But I just have this feeling it’s horrible I can’t explain I’ve tried talking to DP but he doesn’t understand he thinks because he is healthy now there’s no reason to feel this way but I just feel almost constantly sad, I feel terrible I couldn’t keep him inside of me and even worse he wasn’t growing properly inside of me and that he thrived when he wasn’t, I feel so bad he keeps getting poorly because he was prem. When I got to hold him for the first time he had wires all over him and a cannula in his foot and I bent it wrong and he really really screamed and I just think his first hold from his mummy I hurt him and it makes me so sad.
When he was in the NICU I sat by his side 12 hours a day I did every feed Through his tube and every change except at night and then I’d go home and express every 3 hours for him but I just feel so bad.

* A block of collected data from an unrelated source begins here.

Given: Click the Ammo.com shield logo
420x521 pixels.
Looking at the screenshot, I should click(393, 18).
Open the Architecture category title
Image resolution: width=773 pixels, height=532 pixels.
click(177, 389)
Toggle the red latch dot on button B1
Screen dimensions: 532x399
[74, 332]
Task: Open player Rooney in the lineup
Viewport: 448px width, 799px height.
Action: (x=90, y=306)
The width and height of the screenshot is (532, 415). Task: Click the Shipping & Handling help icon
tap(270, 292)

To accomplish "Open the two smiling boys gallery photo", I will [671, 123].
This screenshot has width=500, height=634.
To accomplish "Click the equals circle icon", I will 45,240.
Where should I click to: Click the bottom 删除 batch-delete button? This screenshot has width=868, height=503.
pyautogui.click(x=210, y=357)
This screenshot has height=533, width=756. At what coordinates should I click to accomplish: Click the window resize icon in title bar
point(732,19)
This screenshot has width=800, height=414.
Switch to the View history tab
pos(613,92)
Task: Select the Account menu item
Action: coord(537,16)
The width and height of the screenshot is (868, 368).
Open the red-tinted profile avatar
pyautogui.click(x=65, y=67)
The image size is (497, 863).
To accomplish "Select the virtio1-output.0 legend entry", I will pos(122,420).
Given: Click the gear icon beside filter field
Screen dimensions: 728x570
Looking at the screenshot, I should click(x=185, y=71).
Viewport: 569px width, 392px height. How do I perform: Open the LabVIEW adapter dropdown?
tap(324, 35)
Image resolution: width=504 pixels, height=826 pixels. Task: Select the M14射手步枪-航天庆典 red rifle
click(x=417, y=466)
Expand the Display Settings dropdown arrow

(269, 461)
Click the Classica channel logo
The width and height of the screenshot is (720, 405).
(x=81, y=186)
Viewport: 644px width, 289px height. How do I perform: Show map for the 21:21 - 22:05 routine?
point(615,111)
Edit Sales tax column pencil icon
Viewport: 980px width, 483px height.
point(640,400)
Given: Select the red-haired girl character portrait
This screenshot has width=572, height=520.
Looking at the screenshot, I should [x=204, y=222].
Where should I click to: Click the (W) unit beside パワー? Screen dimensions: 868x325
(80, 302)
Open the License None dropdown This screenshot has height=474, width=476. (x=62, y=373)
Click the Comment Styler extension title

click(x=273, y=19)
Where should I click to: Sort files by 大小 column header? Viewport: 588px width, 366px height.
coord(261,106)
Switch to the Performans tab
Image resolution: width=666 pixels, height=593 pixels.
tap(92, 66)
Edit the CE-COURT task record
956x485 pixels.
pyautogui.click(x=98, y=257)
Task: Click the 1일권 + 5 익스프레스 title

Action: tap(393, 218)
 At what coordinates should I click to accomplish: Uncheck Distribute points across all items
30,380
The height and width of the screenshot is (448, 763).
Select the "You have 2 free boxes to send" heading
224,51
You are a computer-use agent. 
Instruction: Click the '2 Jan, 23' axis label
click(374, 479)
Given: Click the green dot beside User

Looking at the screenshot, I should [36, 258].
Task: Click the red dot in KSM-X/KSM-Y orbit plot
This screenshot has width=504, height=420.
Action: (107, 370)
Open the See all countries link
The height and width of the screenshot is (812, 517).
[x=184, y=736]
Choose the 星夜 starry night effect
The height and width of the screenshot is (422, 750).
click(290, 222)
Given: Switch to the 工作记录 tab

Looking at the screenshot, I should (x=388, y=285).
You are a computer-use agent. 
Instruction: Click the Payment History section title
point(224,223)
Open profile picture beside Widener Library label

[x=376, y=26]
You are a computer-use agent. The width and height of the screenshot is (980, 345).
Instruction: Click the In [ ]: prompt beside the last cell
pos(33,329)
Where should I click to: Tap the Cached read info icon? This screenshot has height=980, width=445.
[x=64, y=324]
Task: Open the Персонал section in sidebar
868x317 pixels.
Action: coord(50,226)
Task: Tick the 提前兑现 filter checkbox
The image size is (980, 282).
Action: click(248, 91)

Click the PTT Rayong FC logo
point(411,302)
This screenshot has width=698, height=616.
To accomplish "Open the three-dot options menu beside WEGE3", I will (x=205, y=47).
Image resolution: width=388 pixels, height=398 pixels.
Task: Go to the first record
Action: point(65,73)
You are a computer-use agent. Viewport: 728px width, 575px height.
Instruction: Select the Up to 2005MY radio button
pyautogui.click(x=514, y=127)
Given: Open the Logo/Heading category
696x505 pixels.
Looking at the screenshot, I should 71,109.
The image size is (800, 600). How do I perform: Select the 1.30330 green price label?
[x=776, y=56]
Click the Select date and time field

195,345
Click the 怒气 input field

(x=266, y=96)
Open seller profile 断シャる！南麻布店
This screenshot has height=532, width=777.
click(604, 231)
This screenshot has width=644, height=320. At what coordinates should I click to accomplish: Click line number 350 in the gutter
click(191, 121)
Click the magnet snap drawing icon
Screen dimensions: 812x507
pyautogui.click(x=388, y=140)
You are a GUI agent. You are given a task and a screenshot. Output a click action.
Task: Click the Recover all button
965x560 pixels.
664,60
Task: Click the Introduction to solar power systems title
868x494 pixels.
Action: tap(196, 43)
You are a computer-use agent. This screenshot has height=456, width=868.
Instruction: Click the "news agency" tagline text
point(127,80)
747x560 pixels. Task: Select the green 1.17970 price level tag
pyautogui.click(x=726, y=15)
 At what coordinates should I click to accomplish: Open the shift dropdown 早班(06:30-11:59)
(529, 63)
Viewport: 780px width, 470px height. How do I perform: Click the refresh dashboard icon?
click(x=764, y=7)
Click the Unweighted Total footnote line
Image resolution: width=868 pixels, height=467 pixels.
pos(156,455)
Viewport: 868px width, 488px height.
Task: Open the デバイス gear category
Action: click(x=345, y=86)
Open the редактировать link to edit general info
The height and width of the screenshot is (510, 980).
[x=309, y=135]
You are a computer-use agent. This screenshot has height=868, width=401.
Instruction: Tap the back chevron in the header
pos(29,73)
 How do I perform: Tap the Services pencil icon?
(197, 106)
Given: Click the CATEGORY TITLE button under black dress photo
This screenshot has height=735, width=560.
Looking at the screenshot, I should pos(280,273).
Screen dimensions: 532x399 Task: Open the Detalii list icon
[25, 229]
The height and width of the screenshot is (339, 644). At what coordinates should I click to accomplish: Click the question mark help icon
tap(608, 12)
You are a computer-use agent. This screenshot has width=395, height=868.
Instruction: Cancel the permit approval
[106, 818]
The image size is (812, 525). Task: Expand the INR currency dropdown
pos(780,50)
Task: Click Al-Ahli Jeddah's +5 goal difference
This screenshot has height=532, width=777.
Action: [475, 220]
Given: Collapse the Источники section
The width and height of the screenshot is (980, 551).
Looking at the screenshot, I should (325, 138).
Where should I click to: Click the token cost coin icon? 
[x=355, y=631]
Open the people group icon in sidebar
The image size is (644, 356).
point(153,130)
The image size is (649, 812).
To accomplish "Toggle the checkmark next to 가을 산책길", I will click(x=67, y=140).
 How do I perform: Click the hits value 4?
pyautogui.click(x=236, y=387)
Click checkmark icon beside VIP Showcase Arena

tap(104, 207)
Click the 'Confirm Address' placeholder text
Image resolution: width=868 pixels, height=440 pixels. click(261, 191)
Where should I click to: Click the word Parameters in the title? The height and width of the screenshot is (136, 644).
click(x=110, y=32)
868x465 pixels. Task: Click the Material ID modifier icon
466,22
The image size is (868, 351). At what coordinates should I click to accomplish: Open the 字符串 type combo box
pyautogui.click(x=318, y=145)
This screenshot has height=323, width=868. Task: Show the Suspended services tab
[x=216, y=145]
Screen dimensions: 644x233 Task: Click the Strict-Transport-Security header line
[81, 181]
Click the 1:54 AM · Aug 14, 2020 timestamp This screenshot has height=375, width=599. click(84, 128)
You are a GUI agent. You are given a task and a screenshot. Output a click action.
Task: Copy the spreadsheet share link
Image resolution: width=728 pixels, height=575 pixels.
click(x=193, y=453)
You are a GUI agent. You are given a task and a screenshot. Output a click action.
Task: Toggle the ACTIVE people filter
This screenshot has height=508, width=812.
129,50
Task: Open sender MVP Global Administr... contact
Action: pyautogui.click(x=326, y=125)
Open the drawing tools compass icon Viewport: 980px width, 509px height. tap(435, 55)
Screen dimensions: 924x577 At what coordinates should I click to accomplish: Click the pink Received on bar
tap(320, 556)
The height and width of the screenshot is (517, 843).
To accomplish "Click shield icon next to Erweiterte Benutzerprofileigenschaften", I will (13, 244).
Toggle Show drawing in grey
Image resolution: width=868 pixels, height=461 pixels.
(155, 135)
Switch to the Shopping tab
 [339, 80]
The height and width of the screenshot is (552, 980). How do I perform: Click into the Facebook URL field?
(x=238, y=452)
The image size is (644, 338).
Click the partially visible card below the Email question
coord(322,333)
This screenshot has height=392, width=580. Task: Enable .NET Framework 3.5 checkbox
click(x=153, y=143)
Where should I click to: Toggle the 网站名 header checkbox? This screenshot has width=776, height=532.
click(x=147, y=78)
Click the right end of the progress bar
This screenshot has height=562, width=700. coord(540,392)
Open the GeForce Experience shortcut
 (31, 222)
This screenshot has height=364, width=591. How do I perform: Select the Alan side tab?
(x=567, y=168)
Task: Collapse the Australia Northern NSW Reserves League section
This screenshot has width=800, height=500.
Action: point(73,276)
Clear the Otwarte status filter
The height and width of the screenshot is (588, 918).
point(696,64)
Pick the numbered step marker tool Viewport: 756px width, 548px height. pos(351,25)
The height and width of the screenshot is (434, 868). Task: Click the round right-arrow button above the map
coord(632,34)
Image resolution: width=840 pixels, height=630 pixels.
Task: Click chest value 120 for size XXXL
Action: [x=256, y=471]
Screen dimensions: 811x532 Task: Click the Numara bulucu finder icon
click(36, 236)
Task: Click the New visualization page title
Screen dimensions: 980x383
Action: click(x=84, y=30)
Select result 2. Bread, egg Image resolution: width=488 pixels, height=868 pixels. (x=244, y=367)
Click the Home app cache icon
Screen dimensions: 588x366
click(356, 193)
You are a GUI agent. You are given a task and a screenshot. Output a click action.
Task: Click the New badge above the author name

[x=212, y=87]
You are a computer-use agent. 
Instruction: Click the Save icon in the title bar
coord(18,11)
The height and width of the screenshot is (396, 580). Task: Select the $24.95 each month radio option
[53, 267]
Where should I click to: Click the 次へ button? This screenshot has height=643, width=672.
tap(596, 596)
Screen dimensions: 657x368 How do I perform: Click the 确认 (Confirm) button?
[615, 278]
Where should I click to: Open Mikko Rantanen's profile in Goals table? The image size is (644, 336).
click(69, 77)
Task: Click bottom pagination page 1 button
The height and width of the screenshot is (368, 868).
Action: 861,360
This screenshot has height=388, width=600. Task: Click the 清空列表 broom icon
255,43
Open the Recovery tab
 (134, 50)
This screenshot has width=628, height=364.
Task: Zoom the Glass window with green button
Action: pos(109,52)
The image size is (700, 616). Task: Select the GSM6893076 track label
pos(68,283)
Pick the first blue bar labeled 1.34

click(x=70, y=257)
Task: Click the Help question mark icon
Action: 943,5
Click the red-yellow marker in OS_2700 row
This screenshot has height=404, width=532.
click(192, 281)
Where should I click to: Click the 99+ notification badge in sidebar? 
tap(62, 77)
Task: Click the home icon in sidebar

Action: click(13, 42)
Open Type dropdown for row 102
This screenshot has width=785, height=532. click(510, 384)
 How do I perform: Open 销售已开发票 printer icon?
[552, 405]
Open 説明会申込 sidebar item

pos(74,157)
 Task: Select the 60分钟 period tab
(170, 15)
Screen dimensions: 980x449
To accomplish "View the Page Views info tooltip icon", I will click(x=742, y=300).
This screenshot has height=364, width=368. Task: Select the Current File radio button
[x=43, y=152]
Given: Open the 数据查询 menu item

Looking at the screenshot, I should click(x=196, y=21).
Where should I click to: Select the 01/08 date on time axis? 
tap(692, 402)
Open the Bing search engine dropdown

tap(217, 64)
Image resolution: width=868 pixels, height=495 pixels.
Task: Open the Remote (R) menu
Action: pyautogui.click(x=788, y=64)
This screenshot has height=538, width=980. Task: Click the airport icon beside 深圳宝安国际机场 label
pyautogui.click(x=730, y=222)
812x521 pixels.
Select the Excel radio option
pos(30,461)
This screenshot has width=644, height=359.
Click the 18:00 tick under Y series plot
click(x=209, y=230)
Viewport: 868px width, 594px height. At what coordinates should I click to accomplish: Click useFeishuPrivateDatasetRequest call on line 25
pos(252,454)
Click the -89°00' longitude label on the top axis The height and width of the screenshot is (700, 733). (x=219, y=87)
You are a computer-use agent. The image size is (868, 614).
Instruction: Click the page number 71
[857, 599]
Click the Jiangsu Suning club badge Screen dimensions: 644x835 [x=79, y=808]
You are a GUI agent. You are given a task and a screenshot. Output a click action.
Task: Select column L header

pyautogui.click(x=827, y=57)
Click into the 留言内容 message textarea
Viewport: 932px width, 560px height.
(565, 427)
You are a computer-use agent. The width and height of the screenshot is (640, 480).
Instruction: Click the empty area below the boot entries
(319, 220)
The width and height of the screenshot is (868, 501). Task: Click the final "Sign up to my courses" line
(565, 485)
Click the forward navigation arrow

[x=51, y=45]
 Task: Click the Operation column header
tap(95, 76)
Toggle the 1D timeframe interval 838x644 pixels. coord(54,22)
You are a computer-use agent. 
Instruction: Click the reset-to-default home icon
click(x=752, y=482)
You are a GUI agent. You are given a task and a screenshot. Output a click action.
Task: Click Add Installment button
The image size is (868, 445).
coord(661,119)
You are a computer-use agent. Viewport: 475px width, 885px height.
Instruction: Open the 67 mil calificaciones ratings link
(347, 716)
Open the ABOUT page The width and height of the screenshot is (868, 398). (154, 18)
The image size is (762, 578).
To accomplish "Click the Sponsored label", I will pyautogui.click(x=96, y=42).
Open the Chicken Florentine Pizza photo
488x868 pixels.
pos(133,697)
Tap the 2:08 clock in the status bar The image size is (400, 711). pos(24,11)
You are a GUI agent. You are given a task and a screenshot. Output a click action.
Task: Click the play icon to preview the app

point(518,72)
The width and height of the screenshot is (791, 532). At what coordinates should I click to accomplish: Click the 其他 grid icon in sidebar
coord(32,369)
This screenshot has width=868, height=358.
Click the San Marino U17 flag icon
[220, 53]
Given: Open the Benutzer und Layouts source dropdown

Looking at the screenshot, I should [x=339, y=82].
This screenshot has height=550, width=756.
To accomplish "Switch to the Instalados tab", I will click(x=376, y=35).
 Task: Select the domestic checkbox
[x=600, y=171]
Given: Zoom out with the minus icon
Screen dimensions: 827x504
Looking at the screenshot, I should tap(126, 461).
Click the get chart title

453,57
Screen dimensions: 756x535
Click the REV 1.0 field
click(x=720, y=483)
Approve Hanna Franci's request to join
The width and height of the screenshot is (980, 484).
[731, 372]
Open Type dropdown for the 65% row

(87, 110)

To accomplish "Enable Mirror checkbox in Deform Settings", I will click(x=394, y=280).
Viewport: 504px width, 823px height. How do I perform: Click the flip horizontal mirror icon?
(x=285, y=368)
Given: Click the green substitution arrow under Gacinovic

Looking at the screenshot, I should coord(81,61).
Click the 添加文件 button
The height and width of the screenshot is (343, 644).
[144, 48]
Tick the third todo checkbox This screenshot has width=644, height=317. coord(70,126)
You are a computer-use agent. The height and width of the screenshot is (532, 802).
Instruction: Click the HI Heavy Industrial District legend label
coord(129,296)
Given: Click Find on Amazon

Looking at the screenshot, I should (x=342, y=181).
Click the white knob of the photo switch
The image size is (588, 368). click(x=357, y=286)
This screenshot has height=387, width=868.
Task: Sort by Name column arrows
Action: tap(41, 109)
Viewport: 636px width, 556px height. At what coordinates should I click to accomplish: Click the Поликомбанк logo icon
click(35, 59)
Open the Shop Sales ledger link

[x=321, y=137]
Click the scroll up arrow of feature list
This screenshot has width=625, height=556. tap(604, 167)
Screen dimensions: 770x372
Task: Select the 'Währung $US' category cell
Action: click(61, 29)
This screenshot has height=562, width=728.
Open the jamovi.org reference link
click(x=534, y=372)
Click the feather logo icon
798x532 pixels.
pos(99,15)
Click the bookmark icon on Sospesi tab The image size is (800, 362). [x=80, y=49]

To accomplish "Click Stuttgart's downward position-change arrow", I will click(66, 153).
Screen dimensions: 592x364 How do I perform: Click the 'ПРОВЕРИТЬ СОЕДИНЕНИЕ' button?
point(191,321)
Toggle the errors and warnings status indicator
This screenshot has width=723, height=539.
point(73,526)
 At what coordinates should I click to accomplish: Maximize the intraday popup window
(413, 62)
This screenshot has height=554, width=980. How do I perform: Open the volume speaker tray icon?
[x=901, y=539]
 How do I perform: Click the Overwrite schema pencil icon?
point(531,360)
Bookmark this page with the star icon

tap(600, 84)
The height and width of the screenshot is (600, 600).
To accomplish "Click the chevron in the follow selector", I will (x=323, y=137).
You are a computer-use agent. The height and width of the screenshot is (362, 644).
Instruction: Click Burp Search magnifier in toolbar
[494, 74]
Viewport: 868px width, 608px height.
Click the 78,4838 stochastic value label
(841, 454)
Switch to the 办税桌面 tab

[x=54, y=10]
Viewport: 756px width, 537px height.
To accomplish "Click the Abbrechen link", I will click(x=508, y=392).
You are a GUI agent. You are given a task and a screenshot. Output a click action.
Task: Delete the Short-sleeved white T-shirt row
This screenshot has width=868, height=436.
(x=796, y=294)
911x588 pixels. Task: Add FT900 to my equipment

Im sorry for rambling on but I really have had little/no support. Because I was consultant led from 20 weeks I didn’t see a midwife but when I did she was covering their own back really and just explained why they didn’t try to stop labour just in case I’d heard other women saying they’d had their labour stopped and then gave me an appointment to see her at the children’s centre 2 weeks later but when I turned up she said “you’re supposed to bring your baby you know” when he was in the NICU! I had been struggling with my emotions and had gone with a list of things to tell her but didn’t bother after that.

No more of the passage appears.